Atomically tailoring synergistic active centers on molybdenum sulfide basal planes for alkaline hydrogen generation

Alkaline water electrolysis allows the adoption of non-precious metal catalysts, but increases the challenge of cathodic hydrogen evolution reaction (HER) with the proton-deficient environment. Here we report an “all-in-one” design by atomic-level tailoring on molybdenum sulfide (MoS₂) basal planes with synergistic active centers to trigger water dissociation for proton supply and meanwhile improve proton adsorption for hydrogen evolution. The resultant Co/O-codoped MoS₂ (Co-O@MoS₂) catalyst shows superb alkaline HER activity with a small Tafel slope of 42 mV dec^–1 and an overpotential as low as 81 mV at 100 mA cm^–2, and considerable stability over 300 h even at industrial-grade high current density of 600 mA cm^–2, which are among the best records for precious-metal-free HER catalysts in alkaline media.

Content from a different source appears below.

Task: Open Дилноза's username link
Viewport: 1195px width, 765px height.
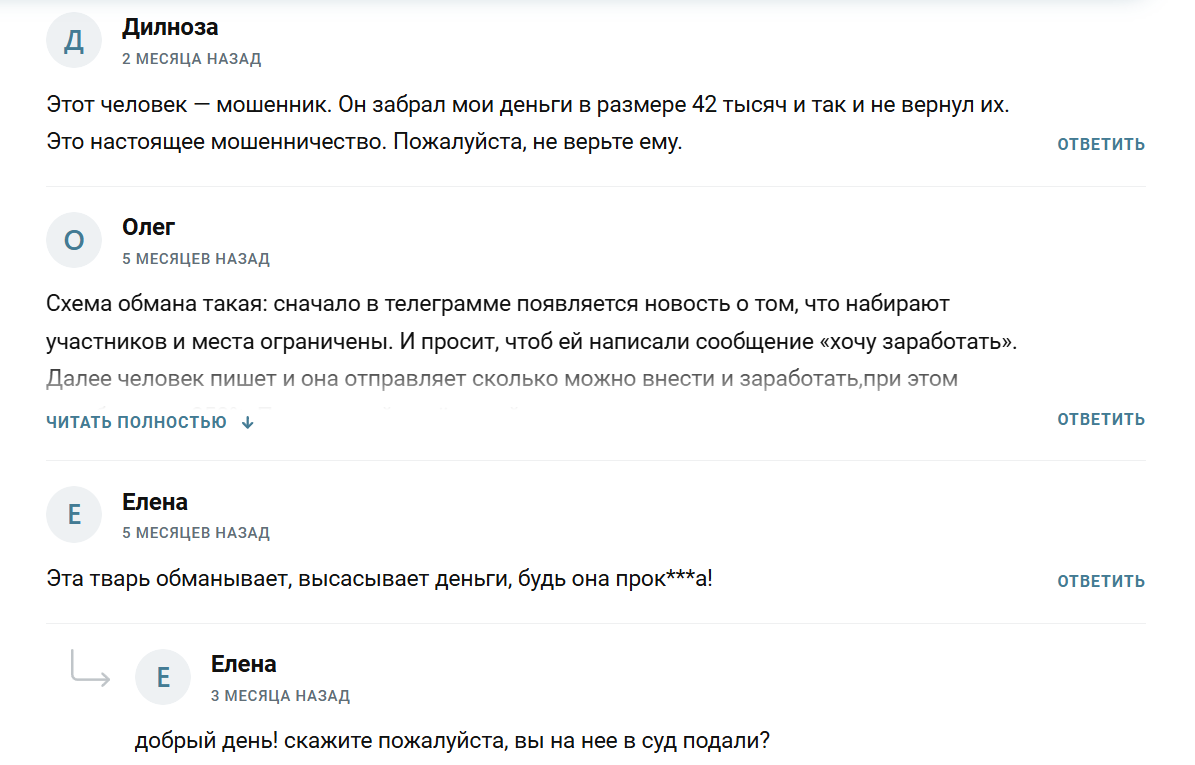Action: coord(170,27)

The markedly enhanced alkaline HER performance is attributed to the synergistic effect from atomically constructed O-Co-S₂ motifs with local electronic interactions, in which Co sites promote the premier water dissociation, and S sites facilitate proton transition to generate hydrogen, respectively. This work presents an atomic-scale structural modification to create synergistic active sites for alkaline HER and provides insights into the atomic activation engineering towards advanced catalysts.